The (So-Called) Professional Responsibility to Foster Access to Justice
There are many excellent recommendations in the CBA’s Reaching Equal Justice report.
As a law professor and a member of the Legal Education and Training Team of the CBA’s Legal Futures initiative, I naturally focused on those relating to law schools, including this one:
All graduating law students should have a basic understanding of the issues relating to access to justice and know that fostering access to justice is an integral part of their professional responsibility.
This sounds great but there is a problem. Reaching Equal Justice assumes that access to justice is part of a Canadian lawyer’s professional responsibility. Except that it isn’t – if we take Codes of Professional Conduct as the starting point for defining Canadian lawyers’ professional responsibilities.
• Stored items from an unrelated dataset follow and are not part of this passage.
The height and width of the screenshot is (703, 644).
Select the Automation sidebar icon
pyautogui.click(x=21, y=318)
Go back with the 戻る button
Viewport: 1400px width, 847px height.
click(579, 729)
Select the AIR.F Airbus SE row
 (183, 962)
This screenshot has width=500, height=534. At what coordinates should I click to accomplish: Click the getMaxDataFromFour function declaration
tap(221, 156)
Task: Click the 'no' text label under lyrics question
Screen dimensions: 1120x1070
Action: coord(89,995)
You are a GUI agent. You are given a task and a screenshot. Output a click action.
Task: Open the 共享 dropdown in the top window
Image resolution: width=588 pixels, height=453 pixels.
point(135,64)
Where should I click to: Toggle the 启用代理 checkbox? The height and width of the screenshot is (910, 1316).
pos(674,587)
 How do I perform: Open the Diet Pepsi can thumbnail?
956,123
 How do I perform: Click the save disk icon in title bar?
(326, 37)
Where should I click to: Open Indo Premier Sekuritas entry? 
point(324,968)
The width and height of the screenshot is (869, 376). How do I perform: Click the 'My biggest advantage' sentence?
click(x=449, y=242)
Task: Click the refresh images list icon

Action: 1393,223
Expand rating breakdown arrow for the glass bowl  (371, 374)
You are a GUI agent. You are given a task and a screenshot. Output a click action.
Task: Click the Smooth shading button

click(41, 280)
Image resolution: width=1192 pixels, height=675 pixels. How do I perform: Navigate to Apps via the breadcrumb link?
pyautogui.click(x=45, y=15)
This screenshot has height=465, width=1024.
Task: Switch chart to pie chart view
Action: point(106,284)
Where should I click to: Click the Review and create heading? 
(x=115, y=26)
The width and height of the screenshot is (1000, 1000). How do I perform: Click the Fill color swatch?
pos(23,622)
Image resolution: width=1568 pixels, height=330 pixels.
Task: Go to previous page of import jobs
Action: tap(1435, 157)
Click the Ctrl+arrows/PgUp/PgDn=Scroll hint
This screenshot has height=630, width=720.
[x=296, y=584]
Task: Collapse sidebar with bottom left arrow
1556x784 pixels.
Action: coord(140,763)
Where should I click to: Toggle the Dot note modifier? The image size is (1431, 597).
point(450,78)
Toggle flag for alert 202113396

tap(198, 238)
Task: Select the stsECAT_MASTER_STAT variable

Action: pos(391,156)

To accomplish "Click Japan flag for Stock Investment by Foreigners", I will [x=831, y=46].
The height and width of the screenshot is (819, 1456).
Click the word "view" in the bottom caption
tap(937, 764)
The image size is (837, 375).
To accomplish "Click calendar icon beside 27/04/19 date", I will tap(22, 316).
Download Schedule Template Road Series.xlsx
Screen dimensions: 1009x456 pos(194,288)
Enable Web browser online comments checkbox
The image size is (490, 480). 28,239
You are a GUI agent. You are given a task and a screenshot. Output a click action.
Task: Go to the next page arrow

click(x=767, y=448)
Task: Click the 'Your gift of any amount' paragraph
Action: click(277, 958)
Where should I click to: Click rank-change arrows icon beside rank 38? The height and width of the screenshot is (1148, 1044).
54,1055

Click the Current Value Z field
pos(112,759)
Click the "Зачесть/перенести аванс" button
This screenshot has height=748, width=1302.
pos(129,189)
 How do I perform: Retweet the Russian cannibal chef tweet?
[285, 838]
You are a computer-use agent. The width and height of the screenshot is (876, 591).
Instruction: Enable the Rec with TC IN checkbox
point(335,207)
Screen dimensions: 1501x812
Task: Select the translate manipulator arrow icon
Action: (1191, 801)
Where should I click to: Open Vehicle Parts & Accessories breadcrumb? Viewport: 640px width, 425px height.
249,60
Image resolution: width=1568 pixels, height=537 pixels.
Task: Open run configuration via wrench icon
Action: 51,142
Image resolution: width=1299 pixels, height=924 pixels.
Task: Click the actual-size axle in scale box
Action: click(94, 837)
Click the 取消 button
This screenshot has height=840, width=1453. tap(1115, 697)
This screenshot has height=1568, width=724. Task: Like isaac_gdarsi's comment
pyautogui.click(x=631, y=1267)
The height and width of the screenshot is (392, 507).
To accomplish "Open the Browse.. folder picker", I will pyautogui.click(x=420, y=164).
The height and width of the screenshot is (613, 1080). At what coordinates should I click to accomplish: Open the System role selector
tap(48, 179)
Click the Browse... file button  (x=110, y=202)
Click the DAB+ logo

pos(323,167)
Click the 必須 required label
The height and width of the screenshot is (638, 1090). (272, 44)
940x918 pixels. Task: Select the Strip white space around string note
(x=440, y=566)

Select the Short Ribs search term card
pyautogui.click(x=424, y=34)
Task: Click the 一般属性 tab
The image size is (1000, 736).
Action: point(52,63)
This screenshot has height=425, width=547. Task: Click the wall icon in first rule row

The CBA’s own Code of Professional Conduct is embarrassingly silent on fostering access to justice as a professional responsibility.
Surprisingly, perhaps, there is no chapter on Access to Justice in the CBA Code. There is however a chapter on “Practice by Unauthorized Persons”. In fact, the term “access to justice” does not even appear in the CBA Code. To say that access to justice is not an important part of the CBA’s Code is therefore a colossal understatement. It barely registers.
In this the CBA is not unique. The Federation of Law Societies of Canada’s Model Code of Professional Conduct takes a similarly disinterested view towards access to justice as a professional responsibility of Canadian lawyers (although it does at least mention access to justice in the commentary to Rule 4.1-1).
In contrast, most Canadian law schools are already teaching their students that there is a professional obligation to foster access to justice. I imagine that most entering law students heard such inculcations on their first day of law school from their Dean or from a keynote speaker. For many years, the Faculty of Law at Windsor has led the way with a year-long course devoted to Access to Justice. Osgoode introduced a 40 hour public interest requirement years ago. At Ottawa, access to justice infuses the curriculum and we have over 200 students each year applying for 80 Pro Bono Students Canada placements. Every law school in Canada has similar programs.
In the now-mandatory Professional Responsibility course, most law schools use the text Lawyers’ Ethics and Professional Regulation by Alice Woolley, Richard Devlin, Brent Cotter and John M. Law which devotes one of thirteen chapters to Access to Justice (full disclosure: I contributed to two shorter chapters on other subjects in this text).
From my experience, the problem isn’t that we don’t teach enough about access to justice in law schools, it’s that our students don’t have an outlet for their passions for access to justice when they enter the profession.
Codes of Conduct are important because they reflect the ethos of the profession. They serve an educational function, inculcating new members of the profession and radiating out into the general public. Codes of conduct then are powerful symbols of the legal profession.
We can do better in Canada.
The ABA’s Model Rules of Professional Responsibility provides that “Every lawyer has a professional responsibility to provide legal services to those unable to pay.” (Rule 6.1). The ABA Rule then sets an aspirational target of 50 pro bono hours for all lawyers.
I hope the CBA, the Federation of Law Societies and provincial law societies follow the recommendations in Reaching Equal Justice, and explicitly identify fostering access to justice as “an integral part” of Canadian lawyers’ professional responsibility.